START Dataset records
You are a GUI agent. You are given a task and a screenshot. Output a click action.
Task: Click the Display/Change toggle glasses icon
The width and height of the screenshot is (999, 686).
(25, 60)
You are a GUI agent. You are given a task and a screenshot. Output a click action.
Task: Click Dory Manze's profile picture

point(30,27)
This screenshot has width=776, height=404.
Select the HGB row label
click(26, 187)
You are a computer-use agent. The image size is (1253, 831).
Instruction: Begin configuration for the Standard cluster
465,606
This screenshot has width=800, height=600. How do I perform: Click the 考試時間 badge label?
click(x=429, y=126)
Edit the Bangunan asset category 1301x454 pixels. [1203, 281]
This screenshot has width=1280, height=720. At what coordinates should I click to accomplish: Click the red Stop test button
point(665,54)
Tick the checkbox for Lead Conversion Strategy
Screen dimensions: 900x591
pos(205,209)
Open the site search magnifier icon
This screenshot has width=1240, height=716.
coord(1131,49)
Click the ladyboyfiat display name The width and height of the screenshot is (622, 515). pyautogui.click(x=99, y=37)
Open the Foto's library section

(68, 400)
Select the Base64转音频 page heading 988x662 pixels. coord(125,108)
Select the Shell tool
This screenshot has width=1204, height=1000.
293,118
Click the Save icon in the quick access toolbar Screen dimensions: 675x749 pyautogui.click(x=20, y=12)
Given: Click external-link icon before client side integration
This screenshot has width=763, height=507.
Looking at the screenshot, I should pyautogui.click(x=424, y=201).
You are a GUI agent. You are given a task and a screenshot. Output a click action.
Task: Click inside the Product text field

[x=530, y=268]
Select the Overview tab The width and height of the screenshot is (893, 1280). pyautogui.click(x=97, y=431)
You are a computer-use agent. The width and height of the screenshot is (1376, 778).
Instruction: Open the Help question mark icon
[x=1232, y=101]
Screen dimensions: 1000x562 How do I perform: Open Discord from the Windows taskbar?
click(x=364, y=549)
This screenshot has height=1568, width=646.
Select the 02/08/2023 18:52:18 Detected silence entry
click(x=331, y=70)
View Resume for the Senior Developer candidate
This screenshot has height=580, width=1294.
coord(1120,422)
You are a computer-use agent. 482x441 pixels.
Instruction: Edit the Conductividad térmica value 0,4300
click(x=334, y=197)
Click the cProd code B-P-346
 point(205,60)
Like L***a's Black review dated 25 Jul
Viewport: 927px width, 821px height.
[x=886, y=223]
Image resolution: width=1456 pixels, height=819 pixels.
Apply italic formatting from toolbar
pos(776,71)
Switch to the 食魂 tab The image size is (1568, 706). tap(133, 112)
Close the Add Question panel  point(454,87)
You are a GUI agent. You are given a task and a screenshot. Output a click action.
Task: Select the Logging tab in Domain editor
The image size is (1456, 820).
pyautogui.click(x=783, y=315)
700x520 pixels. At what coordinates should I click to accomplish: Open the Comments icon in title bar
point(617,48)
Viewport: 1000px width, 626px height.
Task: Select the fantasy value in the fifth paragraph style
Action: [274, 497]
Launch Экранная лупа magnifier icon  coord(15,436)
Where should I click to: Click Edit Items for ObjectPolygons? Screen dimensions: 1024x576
END Dataset records
_Prompt_
How many lines in the data contain the string "magnifier"? Respond with the number only.

_Response_
2